··· Material shown

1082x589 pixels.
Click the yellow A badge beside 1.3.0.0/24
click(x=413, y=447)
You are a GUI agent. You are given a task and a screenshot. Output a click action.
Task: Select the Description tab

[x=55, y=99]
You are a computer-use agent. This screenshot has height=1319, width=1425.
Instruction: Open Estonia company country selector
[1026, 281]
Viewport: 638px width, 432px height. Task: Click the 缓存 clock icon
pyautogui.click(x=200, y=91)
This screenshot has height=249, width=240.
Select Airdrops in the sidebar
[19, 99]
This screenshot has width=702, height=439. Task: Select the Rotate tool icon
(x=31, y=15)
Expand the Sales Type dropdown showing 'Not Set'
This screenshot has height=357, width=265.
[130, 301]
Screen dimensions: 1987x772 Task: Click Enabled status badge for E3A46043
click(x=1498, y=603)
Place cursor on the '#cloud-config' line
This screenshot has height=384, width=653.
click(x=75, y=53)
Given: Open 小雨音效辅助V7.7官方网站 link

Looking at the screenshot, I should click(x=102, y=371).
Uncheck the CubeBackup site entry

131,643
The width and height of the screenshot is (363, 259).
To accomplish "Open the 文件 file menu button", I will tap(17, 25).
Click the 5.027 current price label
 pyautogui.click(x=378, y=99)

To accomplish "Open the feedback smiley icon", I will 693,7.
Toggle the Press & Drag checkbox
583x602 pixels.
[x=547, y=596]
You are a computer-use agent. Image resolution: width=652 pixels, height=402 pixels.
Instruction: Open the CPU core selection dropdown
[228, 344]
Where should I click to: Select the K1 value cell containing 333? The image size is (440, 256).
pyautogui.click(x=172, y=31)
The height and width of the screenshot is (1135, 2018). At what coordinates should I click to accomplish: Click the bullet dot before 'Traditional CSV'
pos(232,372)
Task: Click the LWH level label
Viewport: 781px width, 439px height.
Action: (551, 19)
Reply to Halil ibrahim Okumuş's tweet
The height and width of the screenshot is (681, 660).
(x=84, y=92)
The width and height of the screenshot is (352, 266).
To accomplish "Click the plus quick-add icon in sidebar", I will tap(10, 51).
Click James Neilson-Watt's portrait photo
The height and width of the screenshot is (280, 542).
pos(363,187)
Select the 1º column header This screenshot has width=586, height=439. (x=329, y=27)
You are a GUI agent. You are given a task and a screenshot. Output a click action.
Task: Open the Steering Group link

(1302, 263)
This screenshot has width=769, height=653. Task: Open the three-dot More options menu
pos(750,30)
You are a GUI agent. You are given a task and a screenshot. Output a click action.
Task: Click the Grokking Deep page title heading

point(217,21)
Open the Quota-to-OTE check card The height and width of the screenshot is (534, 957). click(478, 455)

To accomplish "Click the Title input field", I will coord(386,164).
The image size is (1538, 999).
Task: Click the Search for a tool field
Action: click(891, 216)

······

# [What is expected]
Restate word for word the entries above, starting at the line with "Instruction: Open Estonia" and ending at the line with "Task: Click the LWH level label", inclusive, and no others.

# [Finished task]
Instruction: Open Estonia company country selector
[1026, 281]
Viewport: 638px width, 432px height. Task: Click the 缓存 clock icon
pyautogui.click(x=200, y=91)
This screenshot has height=249, width=240.
Select Airdrops in the sidebar
[19, 99]
This screenshot has width=702, height=439. Task: Select the Rotate tool icon
(x=31, y=15)
Expand the Sales Type dropdown showing 'Not Set'
This screenshot has height=357, width=265.
[130, 301]
Screen dimensions: 1987x772 Task: Click Enabled status badge for E3A46043
click(x=1498, y=603)
Place cursor on the '#cloud-config' line
This screenshot has height=384, width=653.
click(x=75, y=53)
Given: Open 小雨音效辅助V7.7官方网站 link

Looking at the screenshot, I should click(x=102, y=371).
Uncheck the CubeBackup site entry

131,643
The width and height of the screenshot is (363, 259).
To accomplish "Open the 文件 file menu button", I will tap(17, 25).
Click the 5.027 current price label
 pyautogui.click(x=378, y=99)

To accomplish "Open the feedback smiley icon", I will 693,7.
Toggle the Press & Drag checkbox
583x602 pixels.
[x=547, y=596]
You are a computer-use agent. Image resolution: width=652 pixels, height=402 pixels.
Instruction: Open the CPU core selection dropdown
[228, 344]
Where should I click to: Select the K1 value cell containing 333? The image size is (440, 256).
pyautogui.click(x=172, y=31)
The height and width of the screenshot is (1135, 2018). At what coordinates should I click to accomplish: Click the bullet dot before 'Traditional CSV'
pos(232,372)
Task: Click the LWH level label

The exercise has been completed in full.